Trying to cleanse the mirror
February 11, 2010 1 Comment
One month into my second semester as a college sophomore, and it’s gone by both slow and fast. I know that sounds really cliche, but it’s true. As an accounting major now, a lot of my time is spent in front of an Excel spreadsheet. Don’t get me wrong, I still have a social life. The friends I have now are a true blessing. I don’t know where I’d be without them. A problem is, though, I don’t know how they see me. Even I am unsure of the kind of person I really am. I figured that my excursion to Europe last semester would help me to see what kind of person I really am. But now I feel like I know the other people in the Vienna group better than I know myself. While in Europe, I noticed how much I was not aware of, whether about the world, or even myself. Have I thrown mud on the mirror that showed who I believed to be myself?
I was driving around earlier, playing my i-pod on the auxilary. The last song that played was “In Christ Alone”. Funny, because that was the same song I suggested to sing while at a mission trip in Chemnitz, Germany.
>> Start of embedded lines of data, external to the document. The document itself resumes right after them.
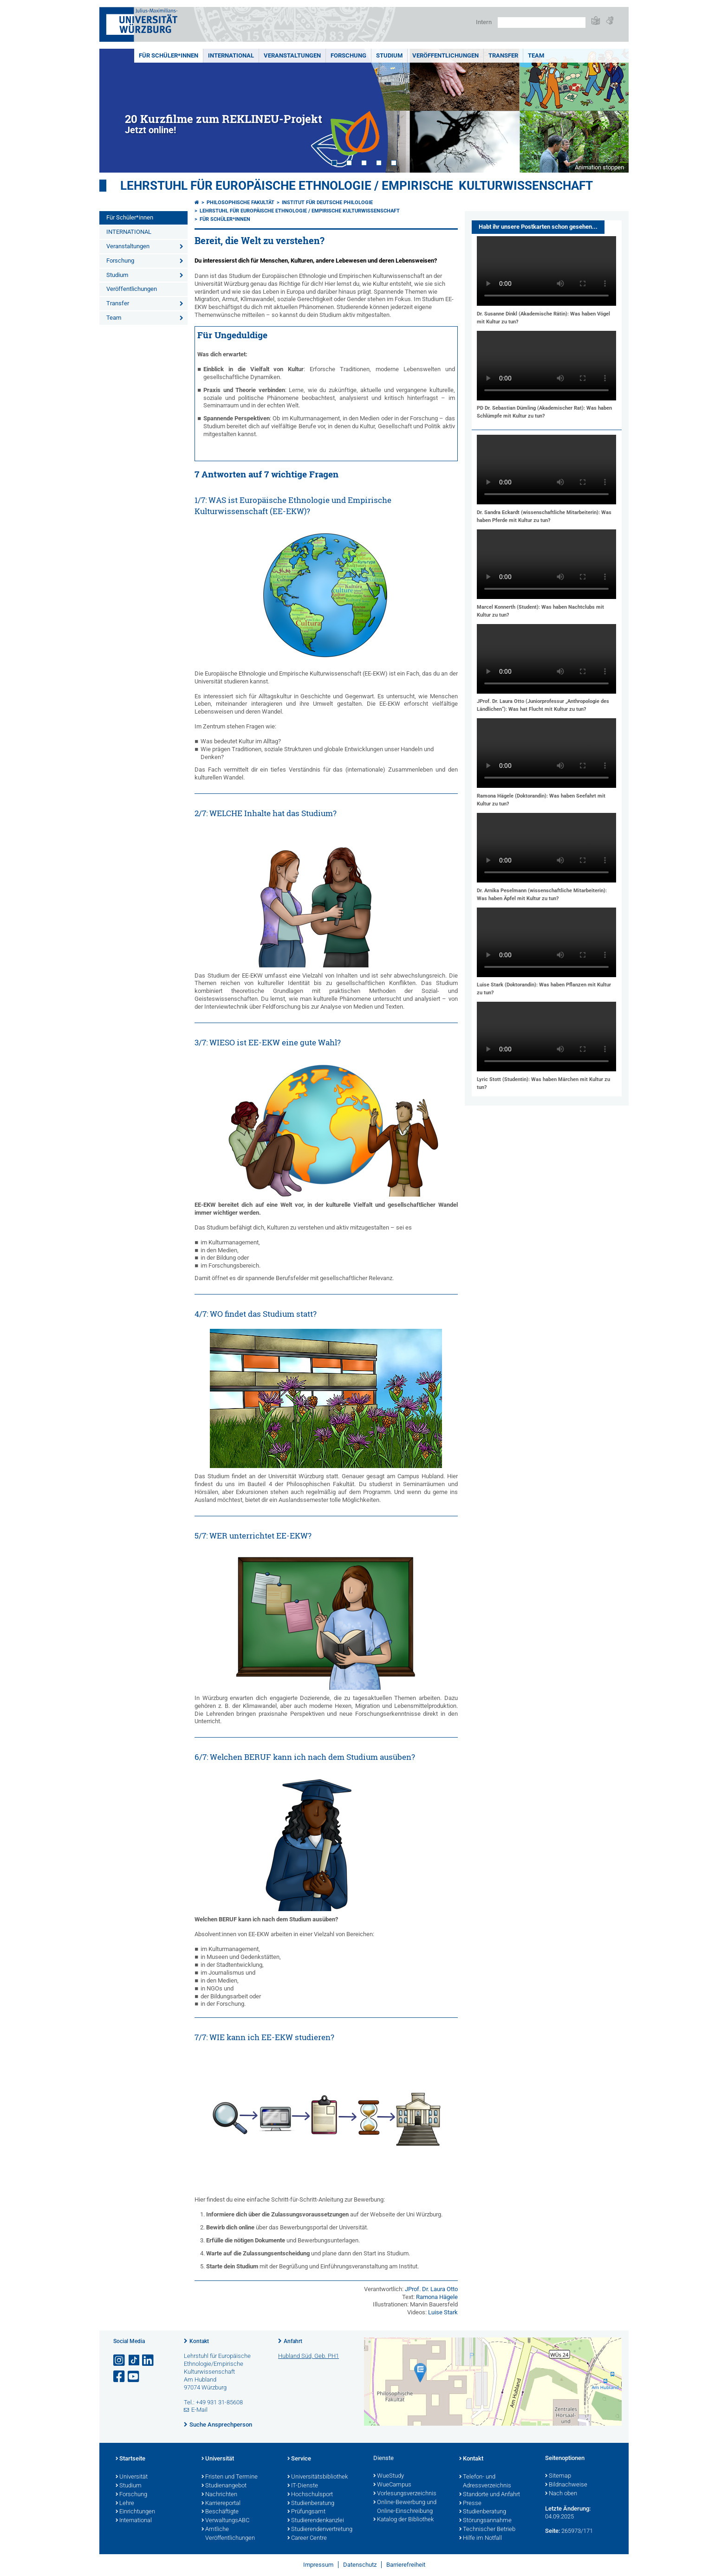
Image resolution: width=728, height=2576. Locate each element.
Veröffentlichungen (445, 55)
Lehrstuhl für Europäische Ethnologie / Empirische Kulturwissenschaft (356, 186)
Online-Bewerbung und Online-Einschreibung (404, 2507)
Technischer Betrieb (487, 2529)
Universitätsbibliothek (317, 2477)
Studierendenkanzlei (315, 2521)
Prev (115, 110)
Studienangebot (224, 2486)
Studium (389, 55)
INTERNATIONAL (231, 55)
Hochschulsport (310, 2495)
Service (299, 2459)
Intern (484, 22)
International (134, 2521)
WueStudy (388, 2476)
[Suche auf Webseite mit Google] (541, 22)
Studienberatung (310, 2503)
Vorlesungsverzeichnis (404, 2494)
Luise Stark (443, 2312)
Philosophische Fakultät (240, 203)
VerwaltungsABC (225, 2521)
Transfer (503, 55)
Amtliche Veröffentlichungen (228, 2534)
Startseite (130, 2459)
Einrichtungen (135, 2512)
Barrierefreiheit (405, 2564)
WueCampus (392, 2485)
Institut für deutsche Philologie (327, 203)
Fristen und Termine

I used that song because I wanted them to know that, wherever they may be, they still have Jesus as their hope, and he is the only one that can rescue them. So when I listened to that song again last night, I came to realize that I need to also tell myself that Jesus is my only hope. Deep down inside, I’m lost. I don’t know what path I’m on, or what path I should take. Maybe I’m trying to find hope in the wrong places. Maybe I feel like I’ve made so many mistakes, that I didn’t just trip over a rock on the path, but I fell off a cliff. And in the process of falling off a cliff, I landed on my head, causing me to lose my memory. What can I do to regain my memory? What can I do to wash off the mud off that mirror? By finding the help I truly need, which only Jesus can provide.
Jimmy, that was so good! I love your insight and …wow … I never took you for a writer but you’ve got a gift! God Bless!